Displacive Transformations - involve only small adjustments to the crystal structure. Generally no bonds are broken and the only thing to change are the angles between the atoms in the lattice. Because there is so little change, displacive transformations involve almost no change in energy and the transformations are usually instantaneous and readily reversible. Thus, no unstable polymorphs will occur. An example of this is quartz, which normally adopts the beta-quartz structure below 580 degrees C. As soon as the quartz is heated above this temperature it easily transforms into a different form known as alpha-quartz, which is also stable but only above this temperature. The change is perfectly reversible and therefore alpha-quartz is never seen in rocks in the upper crust where the heat is low.

Order-Disorder Transformations - involve varying amounts of order or disorder in a crystal structure. As temperature increases, the degree of randomness in a lattice increases, so that the higher temperature forms of minerals are more disordered than the lower temperature forms. Because the state of ordeliness changes gradually with rising temperature, there are no definite temperature boundaries at which individual transformations occur. An example of a transformation of this type involves is the substance KAlSi3O8. At high temperature the only stable form is Sanidine. At lower temperature the structure changes to Orthoclase, and at even lower temperature the structure becomes that of the highly ordered structure of Microcline. There is no definite temperature at which Sanidine changes to Orthoclase or Orthoclase changes to Microcline, since the structure changes gradually as temperature decreases. If the cooling is very rapid, then unstable polymorphs can "freeze out" and continue to exist even at a lower temperature.

Polymorphism is widespread in the mineral world. Here are more common examples:

Carbon C - has two polymorphs. At high pressure it has an isometric lattice structure commonly known as Diamond. As pressure drops, Diamond very slowly undergoes a reconstructive transformation to the hexagonal structure of Graphite. Because this change involves a complete rearrangement of atoms it takes place extremely slowly. For this reason Graphite is the "natural" form of Carbon, and Diamond is only metastable because of the slowness of the change.

Aluminium Silicate Al2SiO5 - has three polymorphs. The high pressure form is Kyanite, the high temperature form is Sillimanite, and the low temperature, low pressure form is Andalusite.
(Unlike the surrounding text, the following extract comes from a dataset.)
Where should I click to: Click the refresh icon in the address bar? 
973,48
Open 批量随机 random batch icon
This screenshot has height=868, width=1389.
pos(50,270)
Transitions between all three are reconstructive and thus all can exist in rocks. Transformation rates are faster, however, deep within the crust where it is much hotter.

Calcium Carbonate CaCO3 - has two polymorphs. The high pressure form is Aragonite and the low pressure form is Calcite. The transformation between the two polymorphs is reconstructive, so metastable polymorphs can exist, and both are found in rocks.

Silicon Oxide SiO2 - has six polymorphs. With decreasing temperature at low pressure, Cristobalite undergoes a reconstructive transformation to Tridymite. Lowering the temperature further causes the Tridymite to undergo a reconstructive transformation to a-quartz. Additional cooling results in the a-quartz undergoing a displacive transformation to b-quartz. Cristobalite and Tridymite can exist metastably at the low temperatures near the Earth's surface, and thus are found in rocks. But because a-quartz transforms to b-quartz when as it cools it is never found in rocks. With increasing pressure, at low temperature b-quartz undergoes a displacive transformation to Coesite, which in turn undergoes a reconstructive transformation to Stishovite at even higher pressures. Both are metastable and thus occur in rocks.

Potassium Aluminium Silicate KAlSi3O8 - this material has three polymorphs that undergo order-disorder transformations with falling temperature. The hot polymorph is Sanidine. It is only found in igneous rocks that have cooled rapidly so that a higher state of order is not achieved. With slower cooling, Sanidine eventually undergoes a change to Orthoclase, and the latter eventually transforms to Microcline with further slow cooling.